SHORT PROBLEM A
Substitute "Tick" for "Toggle" in the records, starting with the line with "Screen dimensions: 274x274" and going on through the end of the records, and write those lines out again with nothing else changed. Leave the pictures out of your answer.

I await your advice/experience-sharing...


----------



## monisaab (Jan 12, 2011)

ahud said:


> As far as pulling fry, if you want to keep a large portion of them I would pull them, but I would suggest that for any fish. If you don't mind saving loads of fry then I would just leave them in with the parents and see how they fair.


At what age should I pull out the fry???


----------



## Mr.Dempsey (Jan 4, 2012)

Well before you go raising the fry whats your plan for the fry in the long run? Cause its going to be a chore trying to get rid of the fry and 90% of LFS wont buy them (at least around here) and once you pull the fry there just going to start breeding again, + with 2 pairs your going to have a boat load of fry on your hands. Unless you have somthing bigger to eat them i dont see how your going to handle all the fry. Im not saying you can't just saying its not going to be fun.


----------



## AmishDude (Apr 5, 2011)

I am no expert, please do not base all of your care of new fry just from me. Only my minimum experience is what I am telling you this.
I would take them out when they are little free swimmers (egg sac almost completely gone).

In a spare 10 gallon or so, probally no substrate (water change/poo cleaning ease) with maybe one clay pot half for cover. Filtration...nothing fancy, a sponge filter or some cheapo from wal mart would be A-OK. Mainly just watch the intake for it, put a net or something over it to prevent shredding of fry.

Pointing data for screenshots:
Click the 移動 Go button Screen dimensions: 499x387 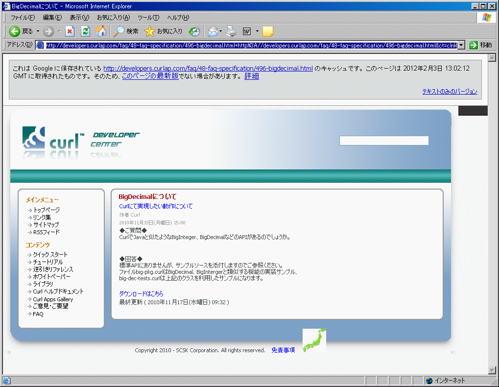(480, 45)
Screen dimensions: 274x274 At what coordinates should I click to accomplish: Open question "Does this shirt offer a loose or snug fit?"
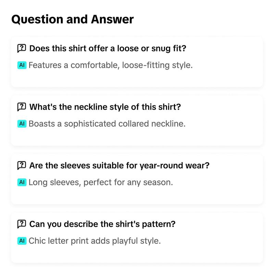coord(108,48)
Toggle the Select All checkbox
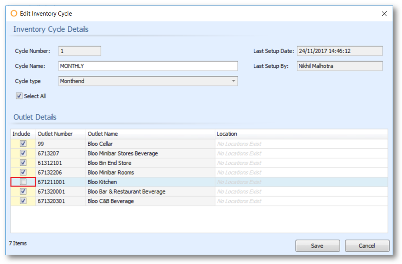This screenshot has height=264, width=402. coord(19,96)
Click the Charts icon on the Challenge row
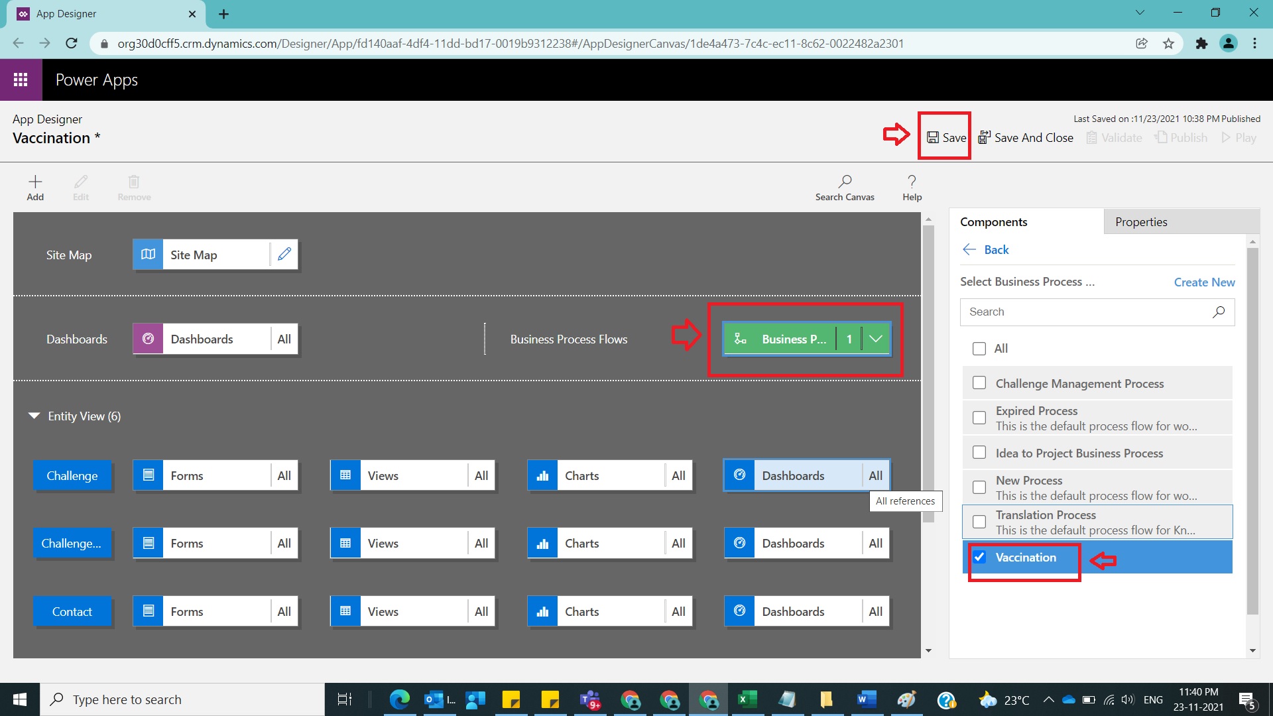Image resolution: width=1273 pixels, height=716 pixels. [x=543, y=475]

SHORT PROBLEM B
Quote the forum thread about raising fish fry in full, word for word.

EXERCISE RESPONSE A
Screen dimensions: 274x274 At what coordinates should I click to accomplish: Open question "Does this shirt offer a loose or snug fit?"
coord(108,48)
Tick the Select All checkbox
This screenshot has height=264, width=402. coord(19,96)
Click the Charts icon on the Challenge row
Image resolution: width=1273 pixels, height=716 pixels. [x=543, y=475]

EXERCISE RESPONSE B
I await your advice/experience-sharing...


----------



## monisaab (Jan 12, 2011)

ahud said:


> As far as pulling fry, if you want to keep a large portion of them I would pull them, but I would suggest that for any fish. If you don't mind saving loads of fry then I would just leave them in with the parents and see how they fair.


At what age should I pull out the fry???


----------



## Mr.Dempsey (Jan 4, 2012)

Well before you go raising the fry whats your plan for the fry in the long run? Cause its going to be a chore trying to get rid of the fry and 90% of LFS wont buy them (at least around here) and once you pull the fry there just going to start breeding again, + with 2 pairs your going to have a boat load of fry on your hands. Unless you have somthing bigger to eat them i dont see how your going to handle all the fry. Im not saying you can't just saying its not going to be fun.


----------



## AmishDude (Apr 5, 2011)

I am no expert, please do not base all of your care of new fry just from me. Only my minimum experience is what I am telling you this.
I would take them out when they are little free swimmers (egg sac almost completely gone).

In a spare 10 gallon or so, probally no substrate (water change/poo cleaning ease) with maybe one clay pot half for cover. Filtration...nothing fancy, a sponge filter or some cheapo from wal mart would be A-OK. Mainly just watch the intake for it, put a net or something over it to prevent shredding of fry.